Ela estava ali, distante. E praticamente ao alcance das minhas mãos. Olhando a vitrine, mas sem ver as roupas. Era essa a impressão, pelo menos. Sete anos depois... quem diria? Não pensava em encontrá-la tão cedo. Se é que sete anos pode ser considerado pouco tempo. Vendo-a, dali, os sentimentos misturavam-se. Não sabia se ficava apenas observando, se ia falar com ela ou se jogava uma pedra na cabeça dela. Hehe... pensei que os sentimentos tinham acabado, mas apenas estavam misturados e escondidos em algum lugar.

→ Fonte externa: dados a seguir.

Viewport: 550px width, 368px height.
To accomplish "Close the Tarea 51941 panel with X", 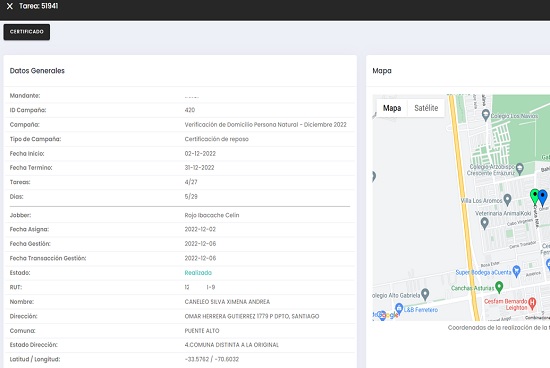I will pyautogui.click(x=9, y=6).
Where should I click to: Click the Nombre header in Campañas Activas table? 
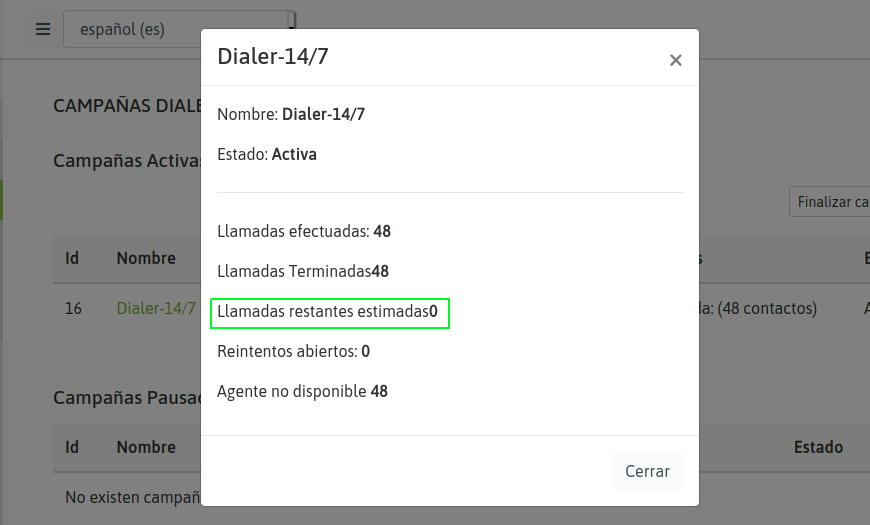(146, 258)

Foi difícil perdê-la. Mas tudo indica que ela fez a escolha certa. Eu era apenas um fotógrafo de jornal. De um jornal pequeno, diga-se. Ela uma jornalista ambiciosa, com sonhos, muitos sonhos. Nosso amor parecia perfeito; todos diziam que combinávamos. E um dia ela não quis mais. Cansou de namorar um fotógrafo de jornal pequeno, que não lhe dava maiores perspectivas. Acabou conhecendo um jornalistazinho inglês afetado e pernóstico. Não é fácil sentir-se trocado por alguém tão sem sal.

Depois descobri, pelos amigos em comum, que o jornalistazinho inglês afetado e pernóstico era, na realidade, um americano gente boa, inteligente e divertido, principal âncora de uma grande rede de televisão inglesa. Realmente a competição ficou difícil. Ela fez a escolha certa, afinal. Logo se transformou em correspondente internacional enquanto eu continuo um fotógrafo de um jornal pequeno. Possivelmente um fotografozinho metido e ranzinza de um jornaleco meia boca.

Nunca mais tinha ouvido falar dela. Os amigos em comum agora não existiam mais. Trocava o canal quando ela aparecia no noticiário da televisão em rede nacional falando alguma coisa sobre a Europa. Não lia as reportagens assinadas por ela. Eu continuava apenas tirando minhas fotos das tragédias humanas medíocres para o pequeno jornal.

O perfume continuava o mesmo. Sei que isso praticamente era impossível depois de tantos anos na Europa, mas foi o cheiro que senti. Ela ainda tinha seu charme, mas o ar estava mais sério. Não estava vendo aquele sorriso que nunca abandonava seu rosto. Ela adorava sol e o dia estava lindo; céu sem nuvens. Por isso, ainda mais, aquele rosto sem sorriso era estranho. O que será que fazia por aqui tantos anos depois?

Taquicardíaco, aproximei-me ainda mais dela, lentamente, aspirei profundamente seu perfume e continuei meu caminho em direção ao meu pequeno jornal sem graça.

5 comentários:

Anônimo disse...

muito bom!

Anônimo disse...

vai ter continuação?????

Raphael Rocha Lopes disse...

Obrigado 250876.
Anônimo, acho que o cara não teve coragem de conversar com ela e tocou a vida assim mesmo.

Anônimo disse...

Às vezes é o melhor a ser feito, né? A falta de coragem pode ser o melhor que poderia nos ter acontecido em determinadas situações... Por sinal, achei que alguns trechos desse conto combinam de forma muito íntima com você... se é que me entende, claro. Ótimo conto, estava com saudades! Ah, e o anônimo ali de cima não sou eu, tá?

Carol disse...

Quero ler mais crônicas tuas, são muito boas. Claro que gostei da última, né, o jornalismo está presente, hehe. abraços.